**Stored records**

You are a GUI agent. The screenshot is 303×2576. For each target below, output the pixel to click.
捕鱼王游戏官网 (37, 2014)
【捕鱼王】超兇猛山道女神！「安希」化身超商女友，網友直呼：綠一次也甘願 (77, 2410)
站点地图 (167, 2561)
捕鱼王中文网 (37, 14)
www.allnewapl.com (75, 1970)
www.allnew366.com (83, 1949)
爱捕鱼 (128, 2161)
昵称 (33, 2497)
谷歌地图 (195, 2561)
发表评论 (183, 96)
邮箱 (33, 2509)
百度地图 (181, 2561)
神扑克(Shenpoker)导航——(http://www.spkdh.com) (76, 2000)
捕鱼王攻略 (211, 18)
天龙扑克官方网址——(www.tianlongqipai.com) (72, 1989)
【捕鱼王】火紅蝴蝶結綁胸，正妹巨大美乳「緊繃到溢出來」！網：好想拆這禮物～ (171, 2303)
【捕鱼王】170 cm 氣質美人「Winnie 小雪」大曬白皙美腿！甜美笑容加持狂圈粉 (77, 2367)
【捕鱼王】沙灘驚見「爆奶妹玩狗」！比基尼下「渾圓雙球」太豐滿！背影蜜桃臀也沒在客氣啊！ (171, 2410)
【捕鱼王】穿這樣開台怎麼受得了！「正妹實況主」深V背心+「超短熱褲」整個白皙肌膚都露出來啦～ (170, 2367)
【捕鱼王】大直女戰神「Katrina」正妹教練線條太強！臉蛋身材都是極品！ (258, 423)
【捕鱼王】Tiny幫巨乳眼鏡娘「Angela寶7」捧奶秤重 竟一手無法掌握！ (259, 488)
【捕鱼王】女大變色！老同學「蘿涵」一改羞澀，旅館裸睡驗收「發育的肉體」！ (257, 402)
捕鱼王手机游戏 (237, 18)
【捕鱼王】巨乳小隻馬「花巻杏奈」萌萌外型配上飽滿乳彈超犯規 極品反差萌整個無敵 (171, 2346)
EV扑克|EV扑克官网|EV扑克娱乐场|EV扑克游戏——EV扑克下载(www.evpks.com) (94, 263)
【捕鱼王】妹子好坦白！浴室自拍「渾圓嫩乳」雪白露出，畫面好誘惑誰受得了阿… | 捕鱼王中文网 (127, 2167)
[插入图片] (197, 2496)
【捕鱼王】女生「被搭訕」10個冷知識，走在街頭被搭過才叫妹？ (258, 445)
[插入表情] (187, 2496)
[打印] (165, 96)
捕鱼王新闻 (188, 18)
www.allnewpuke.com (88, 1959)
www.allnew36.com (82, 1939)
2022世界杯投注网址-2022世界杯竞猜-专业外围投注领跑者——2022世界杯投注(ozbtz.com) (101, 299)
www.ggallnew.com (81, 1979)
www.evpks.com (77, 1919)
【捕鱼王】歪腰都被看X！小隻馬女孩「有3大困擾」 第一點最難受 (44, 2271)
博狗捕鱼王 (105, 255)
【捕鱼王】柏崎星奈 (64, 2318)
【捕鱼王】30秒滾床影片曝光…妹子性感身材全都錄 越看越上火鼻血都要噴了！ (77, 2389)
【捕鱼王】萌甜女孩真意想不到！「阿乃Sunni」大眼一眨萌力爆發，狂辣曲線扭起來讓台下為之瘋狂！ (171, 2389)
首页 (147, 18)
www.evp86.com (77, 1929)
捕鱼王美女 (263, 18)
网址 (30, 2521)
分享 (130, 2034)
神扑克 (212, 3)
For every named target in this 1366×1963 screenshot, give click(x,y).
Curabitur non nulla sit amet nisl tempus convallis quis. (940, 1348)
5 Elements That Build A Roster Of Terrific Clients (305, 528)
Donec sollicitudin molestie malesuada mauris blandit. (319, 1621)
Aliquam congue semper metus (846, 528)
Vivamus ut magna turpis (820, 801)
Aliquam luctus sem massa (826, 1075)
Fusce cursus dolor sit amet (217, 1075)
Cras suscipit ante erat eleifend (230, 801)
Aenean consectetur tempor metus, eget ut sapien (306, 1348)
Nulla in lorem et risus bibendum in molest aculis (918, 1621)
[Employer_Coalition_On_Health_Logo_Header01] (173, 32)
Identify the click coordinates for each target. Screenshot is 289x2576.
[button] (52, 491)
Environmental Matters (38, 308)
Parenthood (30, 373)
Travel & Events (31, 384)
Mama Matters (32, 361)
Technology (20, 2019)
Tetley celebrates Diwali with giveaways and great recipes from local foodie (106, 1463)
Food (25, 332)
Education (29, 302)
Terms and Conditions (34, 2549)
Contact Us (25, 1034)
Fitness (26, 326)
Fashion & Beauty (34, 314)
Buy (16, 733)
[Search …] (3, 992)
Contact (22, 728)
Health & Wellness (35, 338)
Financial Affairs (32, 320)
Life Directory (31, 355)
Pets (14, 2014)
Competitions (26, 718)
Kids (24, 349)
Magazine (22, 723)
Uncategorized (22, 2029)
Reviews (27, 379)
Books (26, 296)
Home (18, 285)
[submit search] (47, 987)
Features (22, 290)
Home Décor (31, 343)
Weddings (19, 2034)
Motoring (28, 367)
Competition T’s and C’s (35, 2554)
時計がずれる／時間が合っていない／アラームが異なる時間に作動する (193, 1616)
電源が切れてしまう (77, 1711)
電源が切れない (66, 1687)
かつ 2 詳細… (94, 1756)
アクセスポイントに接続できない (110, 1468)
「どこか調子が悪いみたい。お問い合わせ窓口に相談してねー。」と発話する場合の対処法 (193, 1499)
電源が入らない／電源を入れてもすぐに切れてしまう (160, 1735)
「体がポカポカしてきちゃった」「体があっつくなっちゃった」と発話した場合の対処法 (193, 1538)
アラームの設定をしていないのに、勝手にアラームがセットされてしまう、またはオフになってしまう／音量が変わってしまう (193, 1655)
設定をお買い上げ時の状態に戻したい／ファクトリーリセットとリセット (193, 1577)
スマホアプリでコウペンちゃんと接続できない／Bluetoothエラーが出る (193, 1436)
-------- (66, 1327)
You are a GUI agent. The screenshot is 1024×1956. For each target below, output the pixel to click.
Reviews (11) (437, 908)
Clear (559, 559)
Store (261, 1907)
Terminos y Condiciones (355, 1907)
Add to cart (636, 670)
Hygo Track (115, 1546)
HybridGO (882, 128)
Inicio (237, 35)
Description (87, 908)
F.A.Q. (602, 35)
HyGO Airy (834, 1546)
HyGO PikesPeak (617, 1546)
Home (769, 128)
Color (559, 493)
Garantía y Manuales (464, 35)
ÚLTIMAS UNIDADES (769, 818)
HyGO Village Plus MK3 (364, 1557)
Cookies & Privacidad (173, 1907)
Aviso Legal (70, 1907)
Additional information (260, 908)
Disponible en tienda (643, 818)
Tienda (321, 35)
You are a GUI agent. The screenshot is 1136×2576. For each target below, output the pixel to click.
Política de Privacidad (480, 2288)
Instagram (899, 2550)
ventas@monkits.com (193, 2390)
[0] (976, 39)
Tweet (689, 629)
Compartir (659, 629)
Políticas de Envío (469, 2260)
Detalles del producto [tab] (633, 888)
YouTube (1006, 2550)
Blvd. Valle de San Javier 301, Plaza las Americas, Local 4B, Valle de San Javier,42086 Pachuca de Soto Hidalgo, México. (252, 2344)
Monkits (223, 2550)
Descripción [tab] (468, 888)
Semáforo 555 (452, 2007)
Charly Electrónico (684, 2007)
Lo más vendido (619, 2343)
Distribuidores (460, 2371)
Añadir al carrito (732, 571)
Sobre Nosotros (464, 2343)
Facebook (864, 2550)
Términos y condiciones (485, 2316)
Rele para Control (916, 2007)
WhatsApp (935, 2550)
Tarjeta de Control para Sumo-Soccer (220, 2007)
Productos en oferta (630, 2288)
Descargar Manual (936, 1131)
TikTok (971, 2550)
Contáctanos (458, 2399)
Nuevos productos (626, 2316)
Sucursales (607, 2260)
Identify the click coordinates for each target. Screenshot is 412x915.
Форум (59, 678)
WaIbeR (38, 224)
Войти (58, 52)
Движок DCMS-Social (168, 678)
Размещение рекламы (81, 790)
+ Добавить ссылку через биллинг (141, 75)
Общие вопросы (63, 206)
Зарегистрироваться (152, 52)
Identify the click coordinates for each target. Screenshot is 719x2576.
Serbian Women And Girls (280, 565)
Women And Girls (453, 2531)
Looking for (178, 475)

**Task**
Every line from the first entry to the line containing "www.evpks.com (77, 1919)" should be transcribed exactly, and nothing beyond it.

**Result for this exercise**
You are a GUI agent. The screenshot is 303×2576. For each target below, output the pixel to click.
捕鱼王游戏官网 (37, 2014)
【捕鱼王】超兇猛山道女神！「安希」化身超商女友，網友直呼：綠一次也甘願 (77, 2410)
站点地图 (167, 2561)
捕鱼王中文网 (37, 14)
www.allnewapl.com (75, 1970)
www.allnew366.com (83, 1949)
爱捕鱼 (128, 2161)
昵称 (33, 2497)
谷歌地图 (195, 2561)
发表评论 (183, 96)
邮箱 (33, 2509)
百度地图 (181, 2561)
神扑克(Shenpoker)导航——(http://www.spkdh.com) (76, 2000)
捕鱼王攻略 (211, 18)
天龙扑克官方网址——(www.tianlongqipai.com) (72, 1989)
【捕鱼王】火紅蝴蝶結綁胸，正妹巨大美乳「緊繃到溢出來」！網：好想拆這禮物～ (171, 2303)
【捕鱼王】170 cm 氣質美人「Winnie 小雪」大曬白皙美腿！甜美笑容加持狂圈粉 (77, 2367)
【捕鱼王】沙灘驚見「爆奶妹玩狗」！比基尼下「渾圓雙球」太豐滿！背影蜜桃臀也沒在客氣啊！ (171, 2410)
【捕鱼王】穿這樣開台怎麼受得了！「正妹實況主」深V背心+「超短熱褲」整個白皙肌膚都露出來啦～ (170, 2367)
【捕鱼王】大直女戰神「Katrina」正妹教練線條太強！臉蛋身材都是極品！ (258, 423)
【捕鱼王】Tiny幫巨乳眼鏡娘「Angela寶7」捧奶秤重 竟一手無法掌握！ (259, 488)
【捕鱼王】女大變色！老同學「蘿涵」一改羞澀，旅館裸睡驗收「發育的肉體」！ (257, 402)
捕鱼王手机游戏 (237, 18)
【捕鱼王】巨乳小隻馬「花巻杏奈」萌萌外型配上飽滿乳彈超犯規 極品反差萌整個無敵 (171, 2346)
EV扑克|EV扑克官网|EV扑克娱乐场|EV扑克游戏——EV扑克下载(www.evpks.com) (94, 263)
【捕鱼王】妹子好坦白！浴室自拍「渾圓嫩乳」雪白露出，畫面好誘惑誰受得了阿… | 捕鱼王中文网 (127, 2167)
[插入图片] (197, 2496)
【捕鱼王】女生「被搭訕」10個冷知識，走在街頭被搭過才叫妹？ (258, 445)
[插入表情] (187, 2496)
[打印] (165, 96)
捕鱼王新闻 (188, 18)
www.allnewpuke.com (88, 1959)
www.allnew36.com (82, 1939)
2022世界杯投注网址-2022世界杯竞猜-专业外围投注领跑者——2022世界杯投注(ozbtz.com) (101, 299)
www.ggallnew.com (81, 1979)
www.evpks.com (77, 1919)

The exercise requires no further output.